• [Task objective]:
Please return every line in the entries below with the word "computer" in it.

[[ Given entries open ]]

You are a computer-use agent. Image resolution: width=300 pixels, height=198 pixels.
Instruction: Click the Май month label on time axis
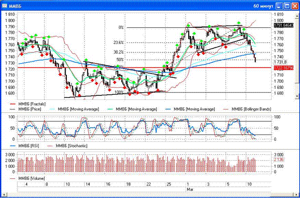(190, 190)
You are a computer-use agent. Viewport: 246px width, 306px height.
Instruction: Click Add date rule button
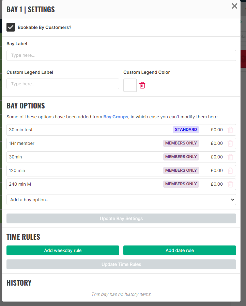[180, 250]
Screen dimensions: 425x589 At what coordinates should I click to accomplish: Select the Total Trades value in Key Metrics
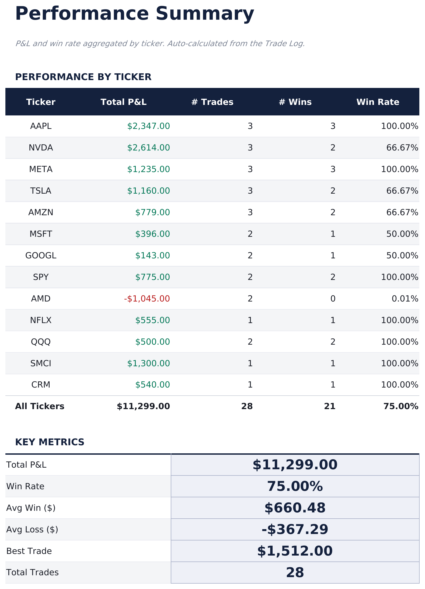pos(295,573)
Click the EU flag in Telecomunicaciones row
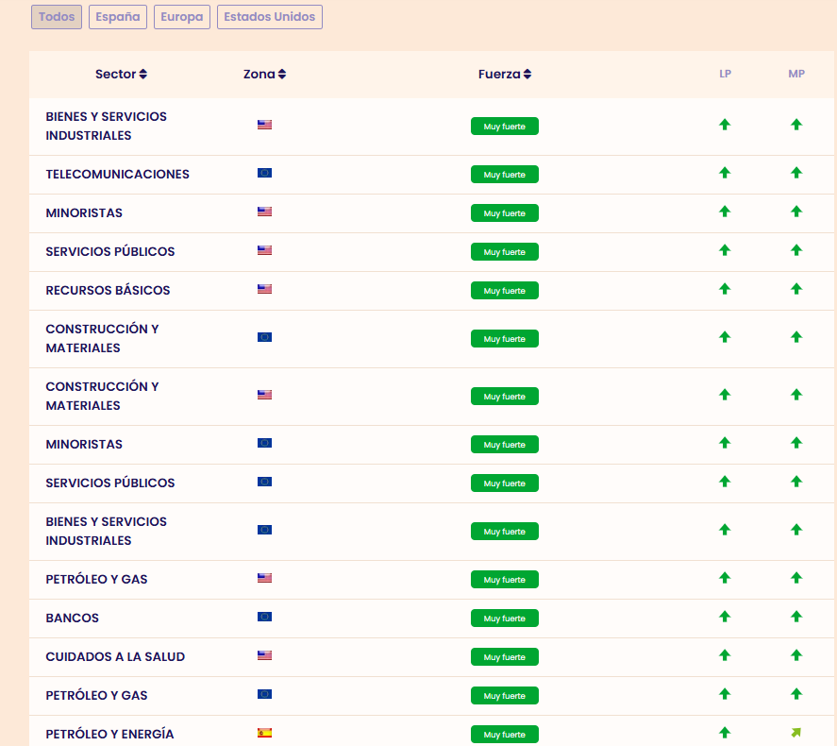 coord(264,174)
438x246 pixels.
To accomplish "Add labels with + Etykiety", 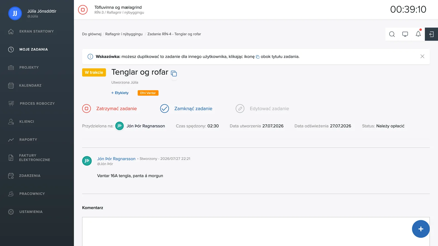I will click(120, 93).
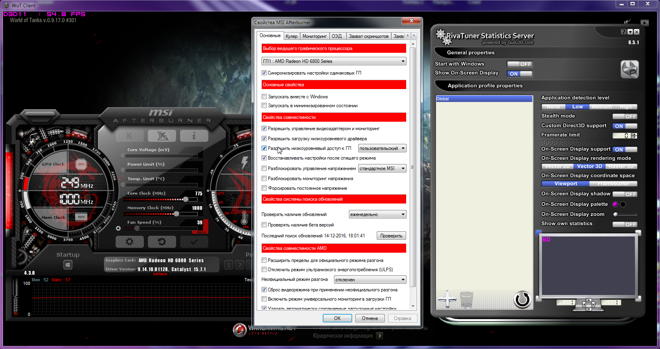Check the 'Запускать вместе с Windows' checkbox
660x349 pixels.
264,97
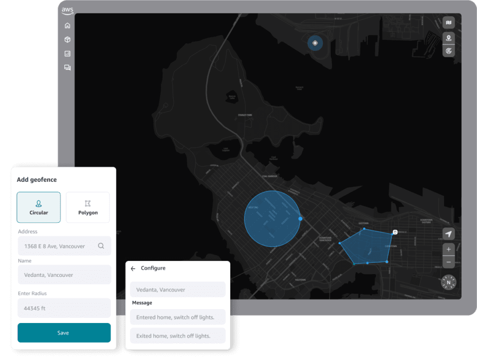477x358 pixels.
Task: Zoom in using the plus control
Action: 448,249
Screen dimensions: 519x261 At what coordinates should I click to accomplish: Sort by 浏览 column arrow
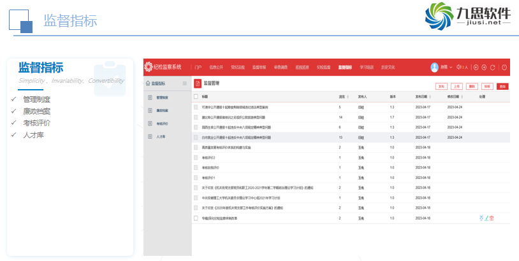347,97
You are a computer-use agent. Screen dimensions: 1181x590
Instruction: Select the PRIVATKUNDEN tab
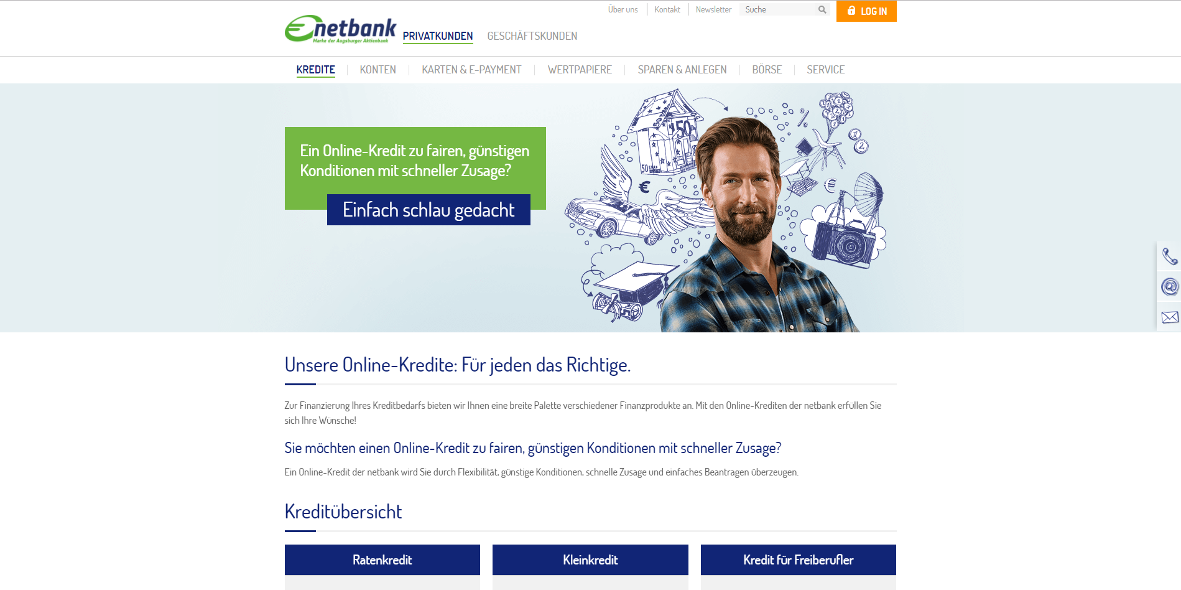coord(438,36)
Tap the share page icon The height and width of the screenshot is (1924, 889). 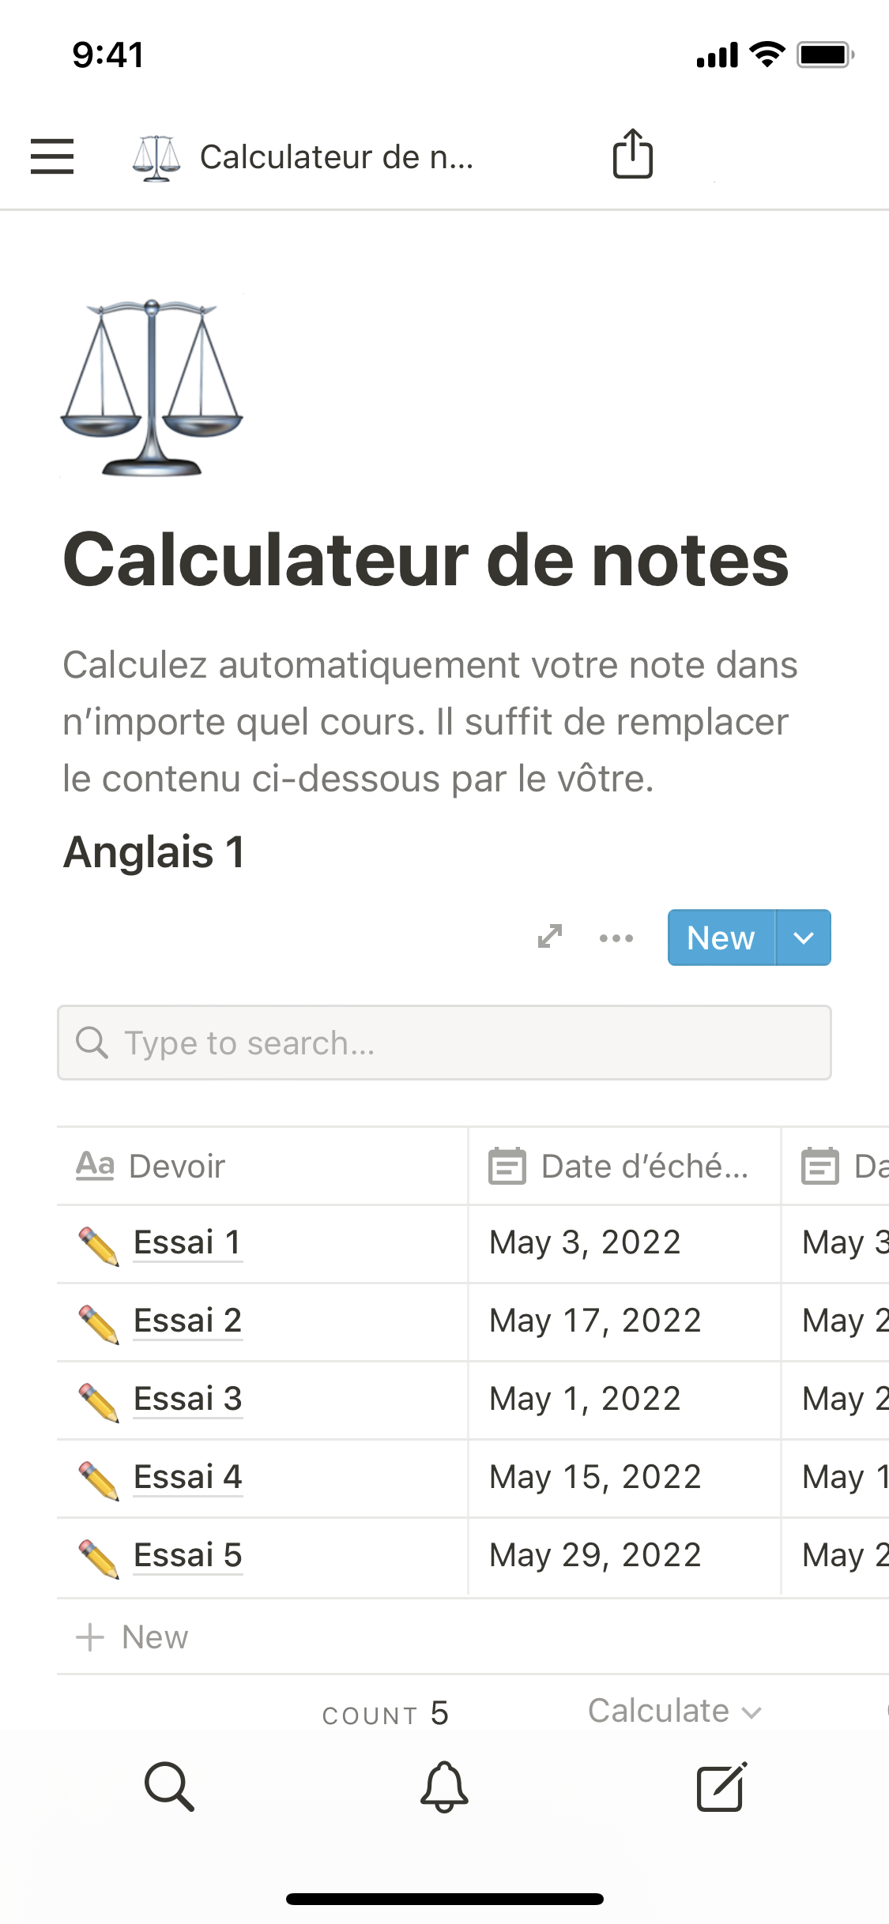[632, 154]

[[ Given entries closed ]]
[[ Given entries open ]]

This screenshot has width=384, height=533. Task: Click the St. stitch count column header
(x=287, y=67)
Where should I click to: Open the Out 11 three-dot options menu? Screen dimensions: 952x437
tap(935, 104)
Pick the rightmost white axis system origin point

[[ Given entries closed ]]

• [Completed exercise]:
You are a computer-use agent. Image resolution: width=300 pixels, height=198 pixels.
You are a computer-use agent. Viewport: 246px width, 306px height.
You are a computer-use agent. Screen dimensions: 1181x590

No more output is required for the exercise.